_EXERCISE OBJECTIVE_. Please copy each of the following items verbatim, from the first to the last.

__________

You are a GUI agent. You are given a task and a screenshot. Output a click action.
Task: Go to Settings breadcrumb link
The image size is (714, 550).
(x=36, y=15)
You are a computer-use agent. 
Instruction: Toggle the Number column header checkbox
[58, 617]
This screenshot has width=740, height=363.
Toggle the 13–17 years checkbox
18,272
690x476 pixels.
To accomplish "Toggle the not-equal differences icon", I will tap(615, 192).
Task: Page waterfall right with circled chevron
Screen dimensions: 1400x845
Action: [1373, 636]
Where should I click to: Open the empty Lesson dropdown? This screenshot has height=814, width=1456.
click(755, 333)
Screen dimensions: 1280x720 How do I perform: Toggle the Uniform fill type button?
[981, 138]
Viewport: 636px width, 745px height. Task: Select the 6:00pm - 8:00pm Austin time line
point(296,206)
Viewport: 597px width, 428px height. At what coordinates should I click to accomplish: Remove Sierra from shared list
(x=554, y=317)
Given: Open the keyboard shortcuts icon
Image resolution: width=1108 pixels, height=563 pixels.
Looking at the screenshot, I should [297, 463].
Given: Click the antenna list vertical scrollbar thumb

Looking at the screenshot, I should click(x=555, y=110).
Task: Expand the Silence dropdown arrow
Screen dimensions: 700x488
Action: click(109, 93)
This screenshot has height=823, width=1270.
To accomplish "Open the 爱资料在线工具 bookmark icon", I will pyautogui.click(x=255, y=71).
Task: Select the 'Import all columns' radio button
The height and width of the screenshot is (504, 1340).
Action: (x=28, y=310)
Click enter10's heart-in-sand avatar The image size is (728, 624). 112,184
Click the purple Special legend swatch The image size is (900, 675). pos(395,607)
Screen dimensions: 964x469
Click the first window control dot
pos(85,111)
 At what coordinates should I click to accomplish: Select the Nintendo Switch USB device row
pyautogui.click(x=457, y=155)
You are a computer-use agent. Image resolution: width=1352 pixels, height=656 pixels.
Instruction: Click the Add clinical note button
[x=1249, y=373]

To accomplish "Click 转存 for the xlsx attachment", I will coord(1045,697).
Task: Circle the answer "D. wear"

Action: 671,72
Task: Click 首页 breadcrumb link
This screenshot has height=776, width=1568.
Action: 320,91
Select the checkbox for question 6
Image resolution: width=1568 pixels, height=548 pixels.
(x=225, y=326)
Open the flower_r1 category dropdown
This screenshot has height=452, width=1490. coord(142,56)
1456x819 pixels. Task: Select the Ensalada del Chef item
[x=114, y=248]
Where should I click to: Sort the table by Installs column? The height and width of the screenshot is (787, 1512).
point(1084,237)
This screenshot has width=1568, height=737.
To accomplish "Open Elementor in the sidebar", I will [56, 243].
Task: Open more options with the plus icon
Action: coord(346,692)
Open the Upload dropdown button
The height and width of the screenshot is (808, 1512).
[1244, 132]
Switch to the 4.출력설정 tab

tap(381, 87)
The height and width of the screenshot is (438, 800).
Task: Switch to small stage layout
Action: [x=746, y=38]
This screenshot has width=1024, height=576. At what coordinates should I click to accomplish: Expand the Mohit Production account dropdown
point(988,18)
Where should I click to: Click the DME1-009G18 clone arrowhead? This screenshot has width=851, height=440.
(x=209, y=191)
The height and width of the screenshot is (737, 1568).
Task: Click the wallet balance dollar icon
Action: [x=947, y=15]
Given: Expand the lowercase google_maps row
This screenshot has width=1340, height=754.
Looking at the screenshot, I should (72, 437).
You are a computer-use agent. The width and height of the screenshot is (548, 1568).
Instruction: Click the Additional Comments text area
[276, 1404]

__________

_THE REPLY_.
You are a GUI agent. You are given a task and a screenshot. Output a click action.
Task: Go to Settings breadcrumb link
The image size is (714, 550).
(x=36, y=15)
You are a computer-use agent. 
Instruction: Toggle the Number column header checkbox
[58, 617]
This screenshot has width=740, height=363.
Toggle the 13–17 years checkbox
18,272
690x476 pixels.
To accomplish "Toggle the not-equal differences icon", I will tap(615, 192).
Task: Page waterfall right with circled chevron
Screen dimensions: 1400x845
Action: [1373, 636]
Where should I click to: Open the empty Lesson dropdown? This screenshot has height=814, width=1456.
click(755, 333)
Screen dimensions: 1280x720 How do I perform: Toggle the Uniform fill type button?
[981, 138]
Viewport: 636px width, 745px height. Task: Select the 6:00pm - 8:00pm Austin time line
point(296,206)
Viewport: 597px width, 428px height. At what coordinates should I click to accomplish: Remove Sierra from shared list
(x=554, y=317)
Given: Open the keyboard shortcuts icon
Image resolution: width=1108 pixels, height=563 pixels.
Looking at the screenshot, I should [297, 463].
Given: Click the antenna list vertical scrollbar thumb

Looking at the screenshot, I should click(x=555, y=110).
Task: Expand the Silence dropdown arrow
Screen dimensions: 700x488
Action: click(109, 93)
This screenshot has height=823, width=1270.
To accomplish "Open the 爱资料在线工具 bookmark icon", I will pyautogui.click(x=255, y=71).
Task: Select the 'Import all columns' radio button
The height and width of the screenshot is (504, 1340).
Action: (x=28, y=310)
Click enter10's heart-in-sand avatar The image size is (728, 624). 112,184
Click the purple Special legend swatch The image size is (900, 675). pos(395,607)
Screen dimensions: 964x469
Click the first window control dot
pos(85,111)
 At what coordinates should I click to accomplish: Select the Nintendo Switch USB device row
pyautogui.click(x=457, y=155)
You are a computer-use agent. Image resolution: width=1352 pixels, height=656 pixels.
Instruction: Click the Add clinical note button
[x=1249, y=373]

To accomplish "Click 转存 for the xlsx attachment", I will coord(1045,697).
Task: Circle the answer "D. wear"

Action: 671,72
Task: Click 首页 breadcrumb link
This screenshot has height=776, width=1568.
Action: 320,91
Select the checkbox for question 6
Image resolution: width=1568 pixels, height=548 pixels.
(x=225, y=326)
Open the flower_r1 category dropdown
This screenshot has height=452, width=1490. coord(142,56)
1456x819 pixels. Task: Select the Ensalada del Chef item
[x=114, y=248]
Where should I click to: Sort the table by Installs column? The height and width of the screenshot is (787, 1512).
point(1084,237)
This screenshot has width=1568, height=737.
To accomplish "Open Elementor in the sidebar", I will [56, 243].
Task: Open more options with the plus icon
Action: coord(346,692)
Open the Upload dropdown button
The height and width of the screenshot is (808, 1512).
[1244, 132]
Switch to the 4.출력설정 tab

tap(381, 87)
The height and width of the screenshot is (438, 800).
Task: Switch to small stage layout
Action: [x=746, y=38]
This screenshot has width=1024, height=576. At what coordinates should I click to accomplish: Expand the Mohit Production account dropdown
point(988,18)
Where should I click to: Click the DME1-009G18 clone arrowhead? This screenshot has width=851, height=440.
(x=209, y=191)
The height and width of the screenshot is (737, 1568).
Task: Click the wallet balance dollar icon
Action: [x=947, y=15]
Given: Expand the lowercase google_maps row
This screenshot has width=1340, height=754.
Looking at the screenshot, I should (72, 437).
You are a computer-use agent. The width and height of the screenshot is (548, 1568).
Instruction: Click the Additional Comments text area
[276, 1404]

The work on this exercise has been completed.